Héros homérique, Achille nargue la mort, mais à la fin de l’envoi, c’est elle qui le touche sans appel. C’est ce qui autorise le glissement de sens, l’affadissement pourrait-on dire, du mot héros, sa réduction à sa principale manifestation, la bravoure, le panache. Et on y retrouvera Cyrano de Bergerac, celui qui défie insolemment la Camarde, avant de s’incliner.

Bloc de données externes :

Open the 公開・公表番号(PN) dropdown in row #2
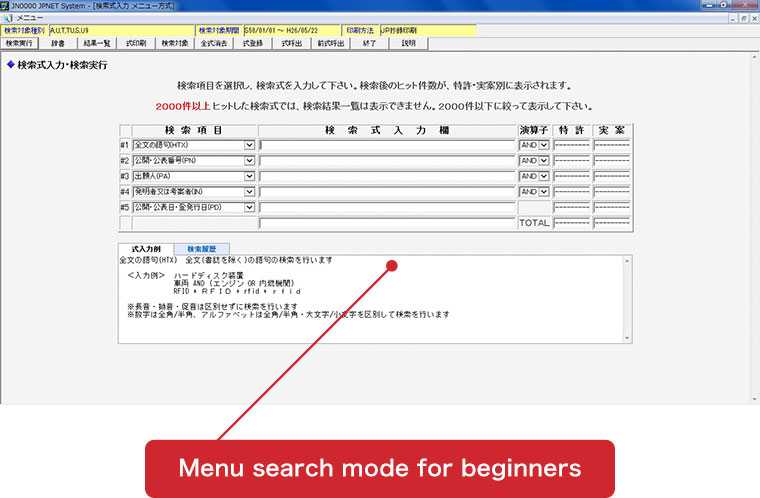Screen dimensions: 760x498 tap(249, 160)
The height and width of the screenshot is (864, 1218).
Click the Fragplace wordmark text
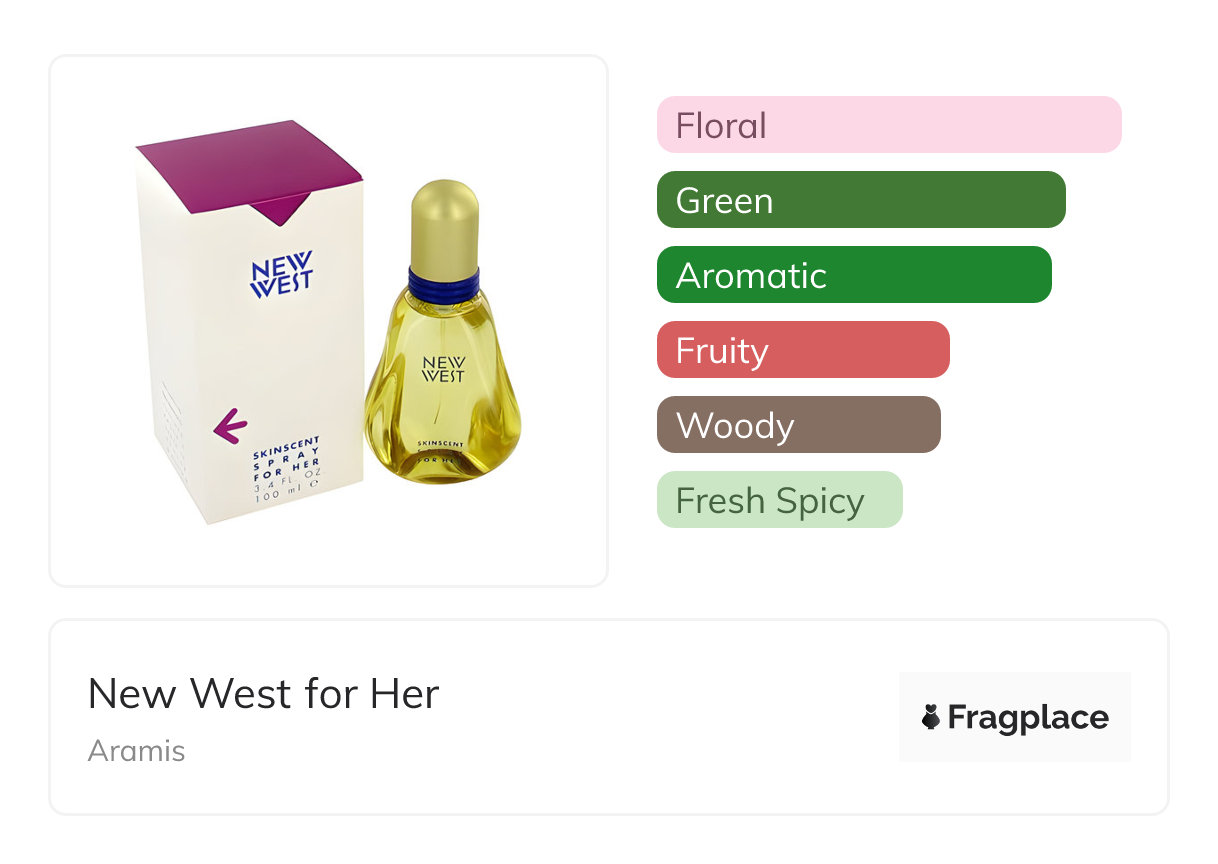click(1027, 717)
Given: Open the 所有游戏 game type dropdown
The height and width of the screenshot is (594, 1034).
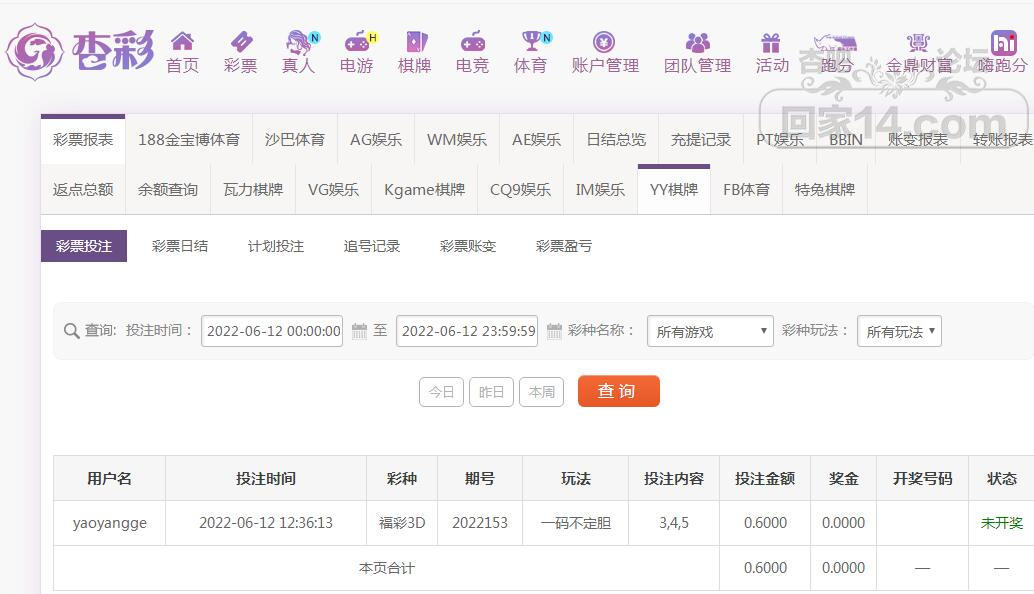Looking at the screenshot, I should pyautogui.click(x=710, y=330).
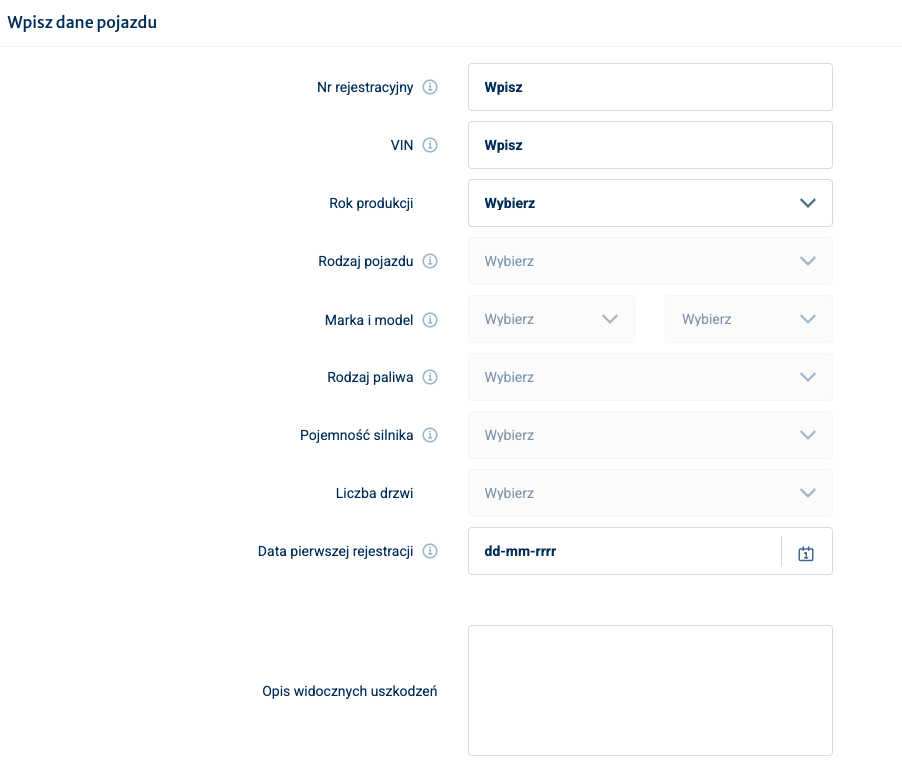Focus the VIN text field
902x763 pixels.
650,145
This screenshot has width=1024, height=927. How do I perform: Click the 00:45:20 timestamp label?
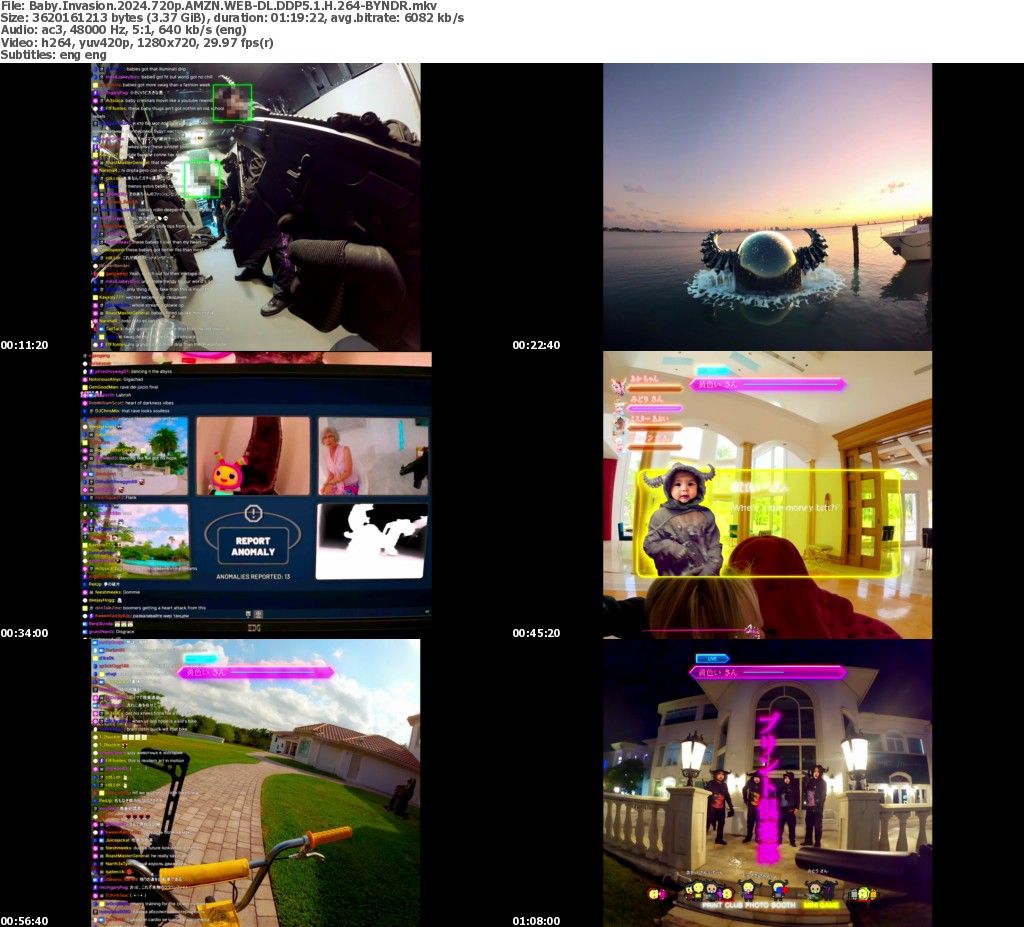[536, 633]
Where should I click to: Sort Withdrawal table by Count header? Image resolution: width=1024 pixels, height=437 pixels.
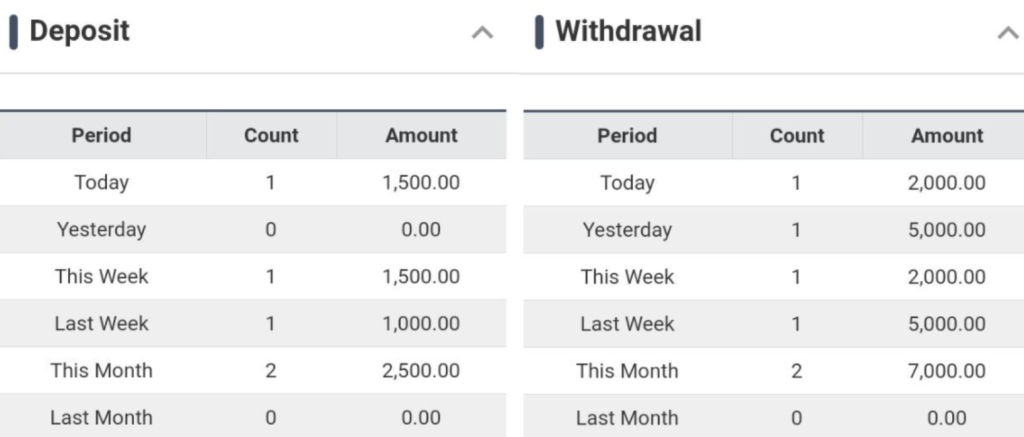click(797, 136)
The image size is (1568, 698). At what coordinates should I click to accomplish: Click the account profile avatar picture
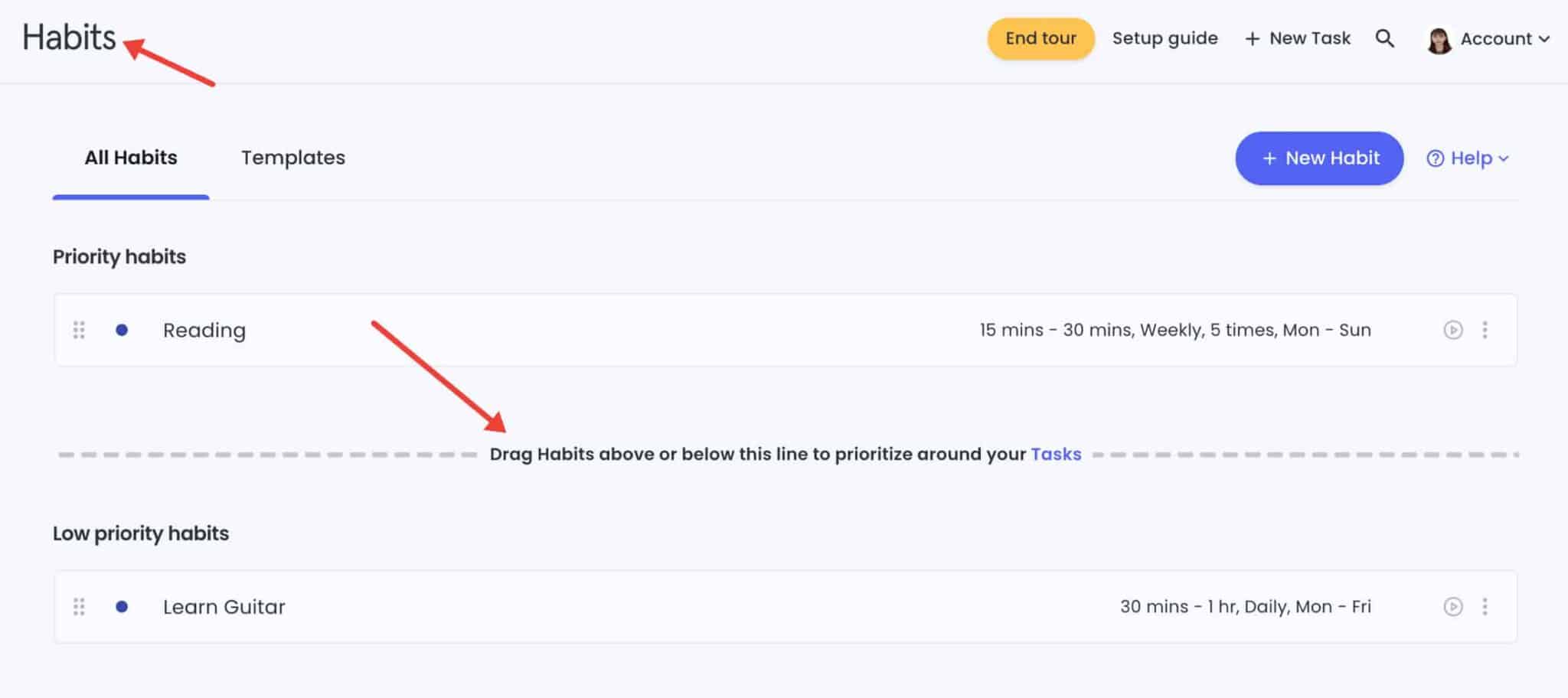1439,38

Le vocable a été abondamment, abusivement, exagérément, employé dans les circonstances tourmentées que nous traversons. Ont ainsi été proclamés héros du quotidien ceux qui, à leur corps défendant, affrontent l’ennemi sournois, le Corona virus pandémique. Si le héros était initialement le champion aristocratique d’une société féodale, désormais on ira le dépister dans les tâches les plus providentiellement humbles et sans panache. Le sacrifice n’est plus dans la gratuité de l’acte glorieux d’un individu hors normes, il réside dans la conscience de son utilité anonyme au service d’une collectivité en danger.
Comme si le rôle qui est pleinement et momentanément dévolu à ceux qui empêchent une société de sombrer dans les effets délétères d’une pandémie faisait d’eux des figures hors du commun. Justement par leur contact avec la mort dans ce combat que leur fonction leur fait mener.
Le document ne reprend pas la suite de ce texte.